■ TASK STATEMENT:
Copy out every line of the listing below word for word, but leave out the pictures.

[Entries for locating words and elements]
==========

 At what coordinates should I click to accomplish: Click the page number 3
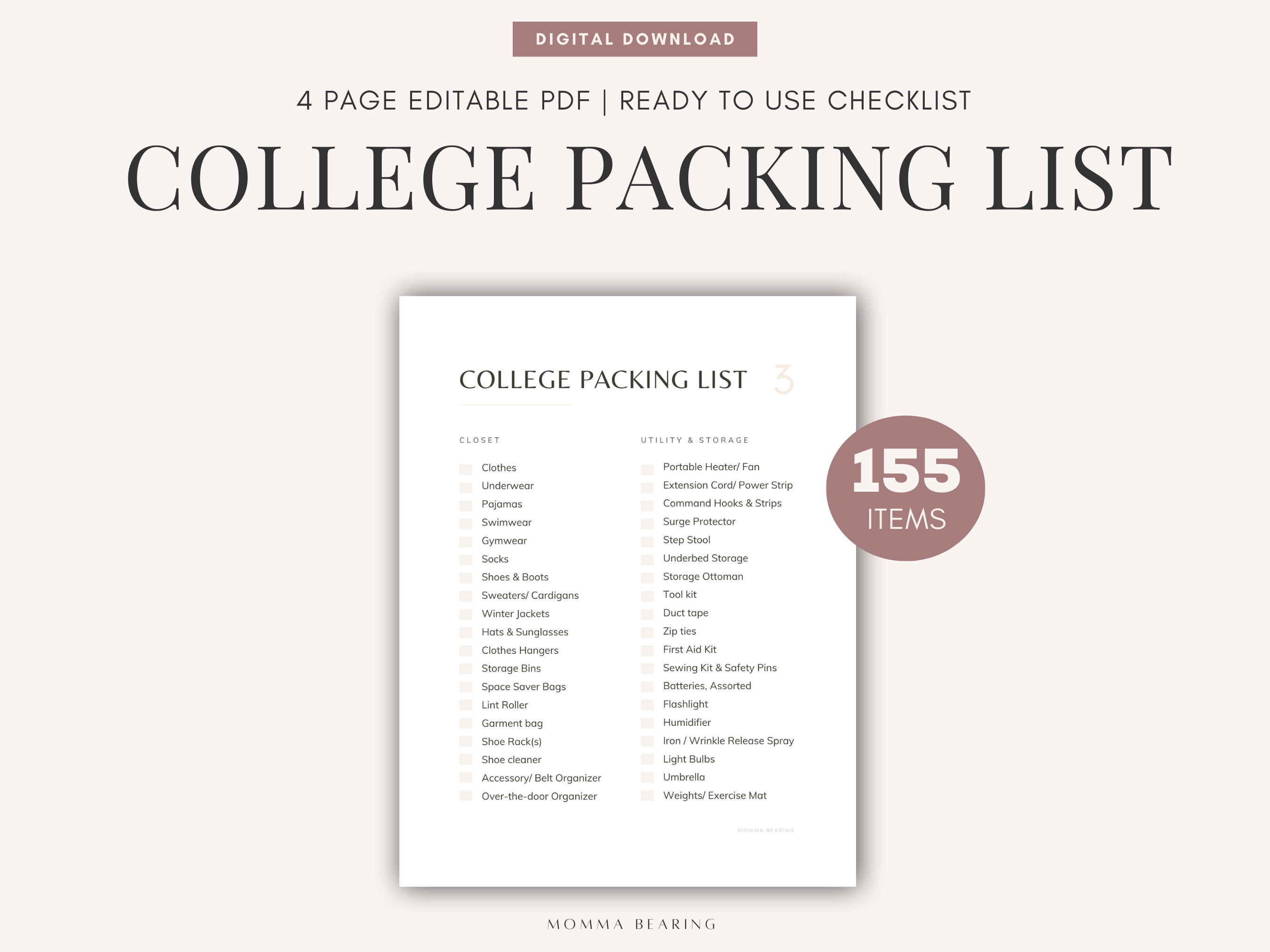point(784,379)
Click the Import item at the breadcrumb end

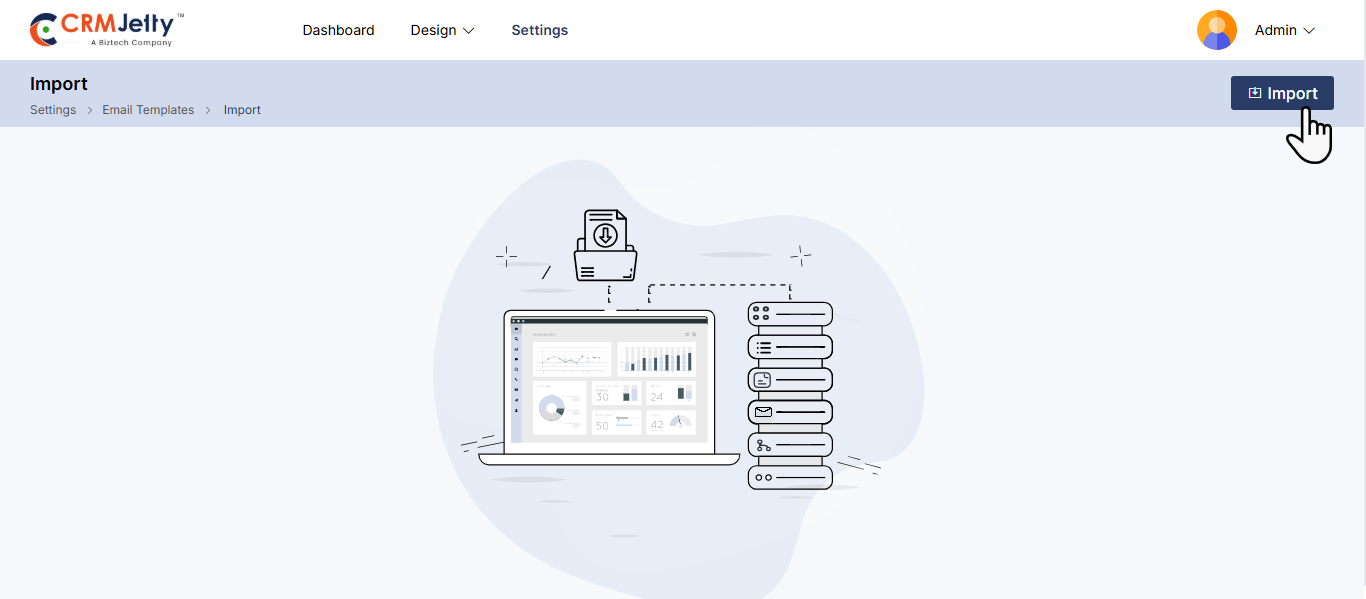[242, 110]
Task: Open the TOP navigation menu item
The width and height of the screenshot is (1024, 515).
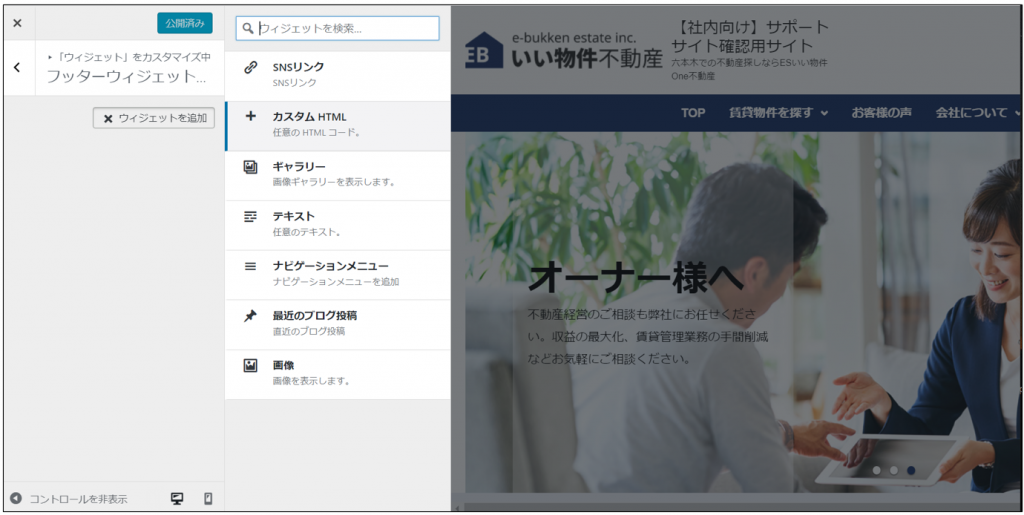Action: [693, 113]
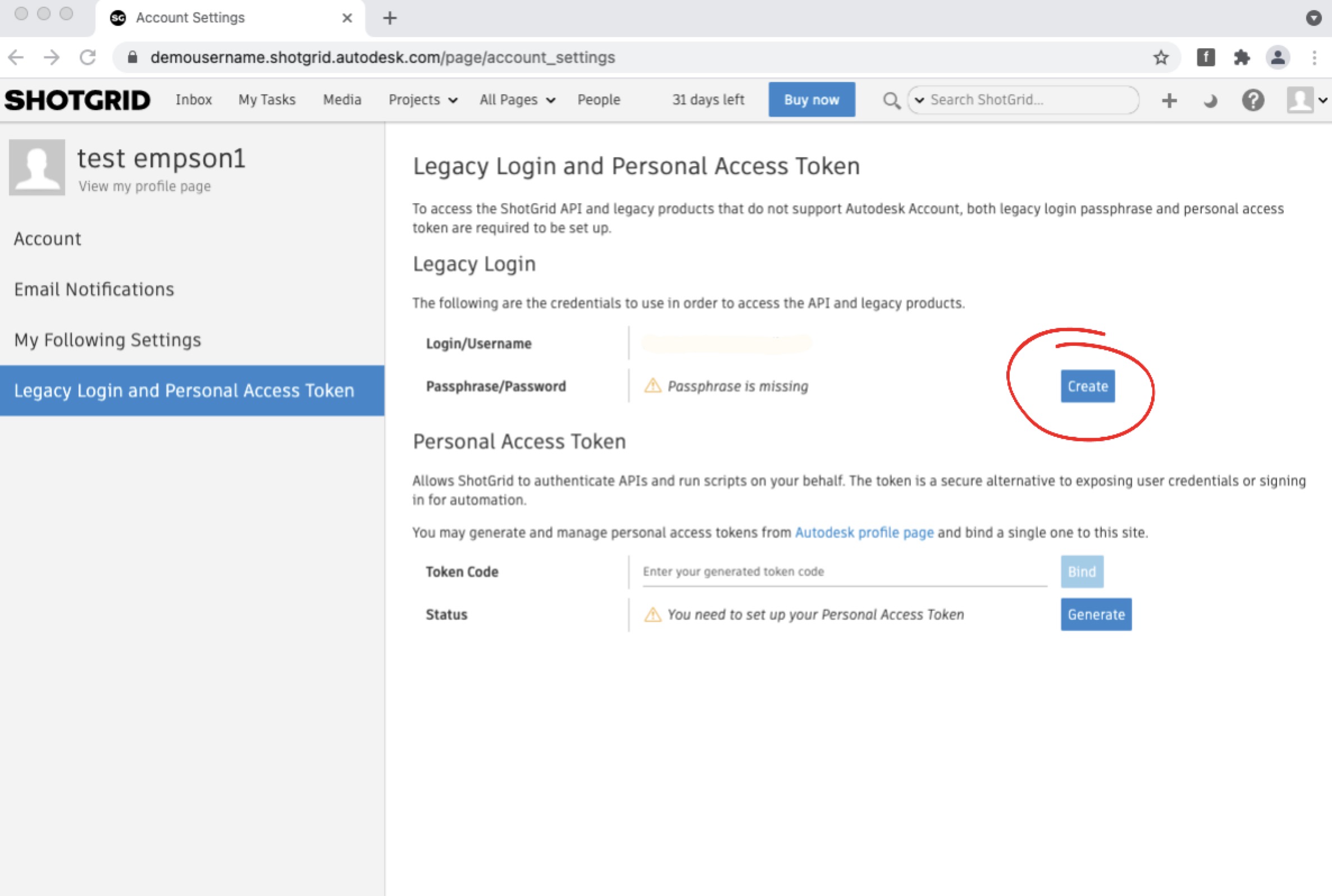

==========

■ RESPONSE TO THIS TASK:
 At what coordinates should I click to accomplish: Click the page number 3
point(784,379)
Click the Import item at the breadcrumb end

[242, 110]
Task: Open the TOP navigation menu item
The width and height of the screenshot is (1024, 515).
Action: [693, 113]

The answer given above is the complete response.